Puna. Widespread fluid transport and partial melting of the middle and lower crust during Neogene shortening and plateau growth appears to have weakened the crust sufficiently to allow it to flow (Gerbault et al., 2005). Similar features beneath the Tibetan Plateau (Section 10.4.5) suggest that orogenic plateaux in general involve very weak crust.

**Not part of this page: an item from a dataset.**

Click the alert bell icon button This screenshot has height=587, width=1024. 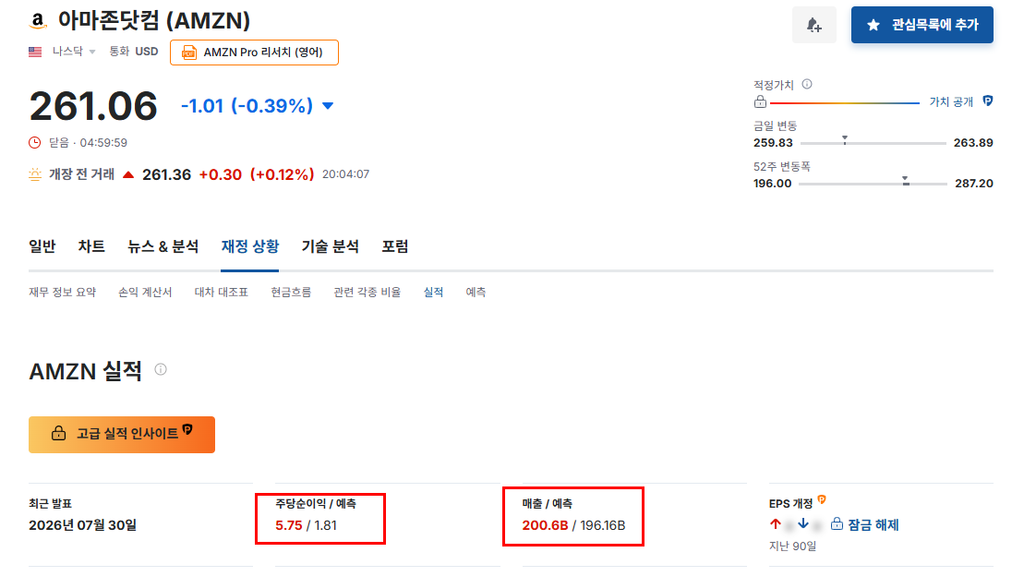814,25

East of the Altiplano-Puna, receiver function determinations show a decrease in crustal thickness from 60 to 74 km beneath the Eastern Cordillera to about 30 km beneath the Chaco plain (Yuan et al., 2000; Beck & Zandt, 2002). Mantle tomography images indicate that zones of low wave speed at 30 km depth extend through the lithosphere beneath Los Frailes ignimbrite field (Fig. 10.7), suggesting that the volcanism is rooted in the mantle and that the mantle lithosphere in this region has been altered or removed (Myers et al., 1998). East of this low velocity zone, high seismic velocities in the shallow mantle, high Q (Section 9.4), and a change in the fast direction of shear-wave anisotropies suggest the presence of thick, strong, cold lithosphere of the Brazilian Shield (Polet et al., 2000). Bouguer gravity anomalies show that lithospheric flexure (Sections 2.11.4, 10.3.2) supports part of the Eastern Cordillera and the sub-Andean zone (Watts et al., 1995). Relationships between surface elevations and crustal thickness (Yuan et al., 2002) indicate a lithospheric thickness of 130-150 km beneath the sub-Andean belt and much thicker mantle lithosphere farther east (Fig. 10.7).